By Steve Bolton
…………In order to divide this segment of my amateur tutorial series on SQL Server Data Mining (SSDM) into digestible chunks, I deferred discussion of some functionality that can be implemented in custom algorithms. In the last installment I explained how to write custom data mining functions, which is a quite advanced but powerful feature of the plug-in architecture – even by the standards of SSDM, which is in turn perhaps the most underrated and least publicized component of SQL Server. This week we’ll be covering a few odds and ends that aren’t absolutely necessary to implement in a bare bones plug-in, yet are more commonly used than custom mining functions and not nearly as challenging. It is really quite easy to code custom mining model flags, for instance, whereas parameters for custom algorithms are only slightly more difficult. In order to kill two birds with the same stone, so to speak, we’ll also dispose of the topic of feature selection by implementing custom mining flags and parameters that control it.
…………Mining flags merely require a class-scoped declaration of the MiningModelingFlag object type, as well as the implementation of two optional methods in AlgorithmMetadataBase.

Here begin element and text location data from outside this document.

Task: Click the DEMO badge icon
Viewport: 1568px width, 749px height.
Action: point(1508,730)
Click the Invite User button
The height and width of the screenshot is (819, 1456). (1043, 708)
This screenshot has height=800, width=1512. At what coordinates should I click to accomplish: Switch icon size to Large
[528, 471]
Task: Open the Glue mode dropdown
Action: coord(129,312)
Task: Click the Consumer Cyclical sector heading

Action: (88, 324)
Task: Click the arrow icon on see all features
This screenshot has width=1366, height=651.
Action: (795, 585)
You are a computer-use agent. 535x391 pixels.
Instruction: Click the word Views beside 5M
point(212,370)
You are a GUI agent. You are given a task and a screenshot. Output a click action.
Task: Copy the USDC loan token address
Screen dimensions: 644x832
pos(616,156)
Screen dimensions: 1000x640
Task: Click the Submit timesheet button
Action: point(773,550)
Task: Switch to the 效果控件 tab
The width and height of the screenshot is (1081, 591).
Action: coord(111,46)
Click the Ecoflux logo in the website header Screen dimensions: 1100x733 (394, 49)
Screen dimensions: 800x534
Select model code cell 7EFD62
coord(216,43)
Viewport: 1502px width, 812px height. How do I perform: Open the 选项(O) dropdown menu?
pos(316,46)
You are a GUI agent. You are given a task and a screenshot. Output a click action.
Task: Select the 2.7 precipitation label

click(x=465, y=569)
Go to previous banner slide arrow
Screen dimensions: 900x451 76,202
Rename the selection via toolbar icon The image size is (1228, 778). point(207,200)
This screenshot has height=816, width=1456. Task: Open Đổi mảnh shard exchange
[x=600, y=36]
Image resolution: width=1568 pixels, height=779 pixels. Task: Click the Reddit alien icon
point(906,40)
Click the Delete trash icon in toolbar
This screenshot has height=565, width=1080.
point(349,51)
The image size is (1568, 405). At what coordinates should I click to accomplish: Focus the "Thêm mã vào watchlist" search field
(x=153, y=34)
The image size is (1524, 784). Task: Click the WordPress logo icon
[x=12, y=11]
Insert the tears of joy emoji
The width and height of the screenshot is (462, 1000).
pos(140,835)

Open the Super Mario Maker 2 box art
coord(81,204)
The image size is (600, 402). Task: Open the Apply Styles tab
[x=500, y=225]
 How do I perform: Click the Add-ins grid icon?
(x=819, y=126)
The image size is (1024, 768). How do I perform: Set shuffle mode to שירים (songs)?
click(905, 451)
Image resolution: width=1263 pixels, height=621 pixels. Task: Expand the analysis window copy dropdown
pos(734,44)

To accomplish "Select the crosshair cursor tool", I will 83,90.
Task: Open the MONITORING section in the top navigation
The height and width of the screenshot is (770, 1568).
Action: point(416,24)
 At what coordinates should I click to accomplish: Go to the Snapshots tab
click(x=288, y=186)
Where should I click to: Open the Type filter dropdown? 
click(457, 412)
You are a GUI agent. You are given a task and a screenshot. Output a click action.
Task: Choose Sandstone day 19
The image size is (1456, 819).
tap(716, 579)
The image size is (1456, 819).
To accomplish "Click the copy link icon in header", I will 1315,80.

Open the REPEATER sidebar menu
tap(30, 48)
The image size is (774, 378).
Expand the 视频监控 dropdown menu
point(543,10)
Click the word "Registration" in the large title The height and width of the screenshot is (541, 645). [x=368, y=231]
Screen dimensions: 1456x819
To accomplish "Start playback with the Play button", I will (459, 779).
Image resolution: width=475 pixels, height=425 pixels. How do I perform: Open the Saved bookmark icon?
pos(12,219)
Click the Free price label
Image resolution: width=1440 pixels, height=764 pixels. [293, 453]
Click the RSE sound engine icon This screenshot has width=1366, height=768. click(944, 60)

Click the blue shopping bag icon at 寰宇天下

The GetSupModelingFlags method merely returns an array of MiningModelingFlag objects, including such enumeration values as MiningModelingFlag.Binary, Invalid, NotNull and Regressor. Returning a value of MiningModelingFlag.Null apparently causes a value of “error” to be listed in the SUPPORTED_MINING_FLAGS column of the DMSCHEMA_MINING_SERVICES schema rowset, which is roughly the equivalent of a relational dynamic management view (DMV). This can be seen in the screenshot I posted of DMSCHEMA_MINING_SERVICES in A Rickety Stairway to SQL Server Data Mining, Part 14.2: Writing a Bare Bones Plugin Algorithm, which should be corrected by the code depicted in Figure 1. For whatever reason, returning values of MiningModelingFlag.CustomBase rather than references to the flags themselves invariably raised an exception, so be vigilant for this fine distinction when implementing your own flags.
Figure 1: Sample AlgorithmMetadataBase Class Code for Custom Mining Flags
Friend Shared MyCustomMiningFlag1 As MiningModelingFlag = MiningModelingFlag.CustomBase + 1
Friend Shared MyCustomMiningFlag2 As MiningModelingFlag = MiningModelingFlag.CustomBase + 2
Public Overrides Function GetSupModelingFlags() As MiningModelingFlag()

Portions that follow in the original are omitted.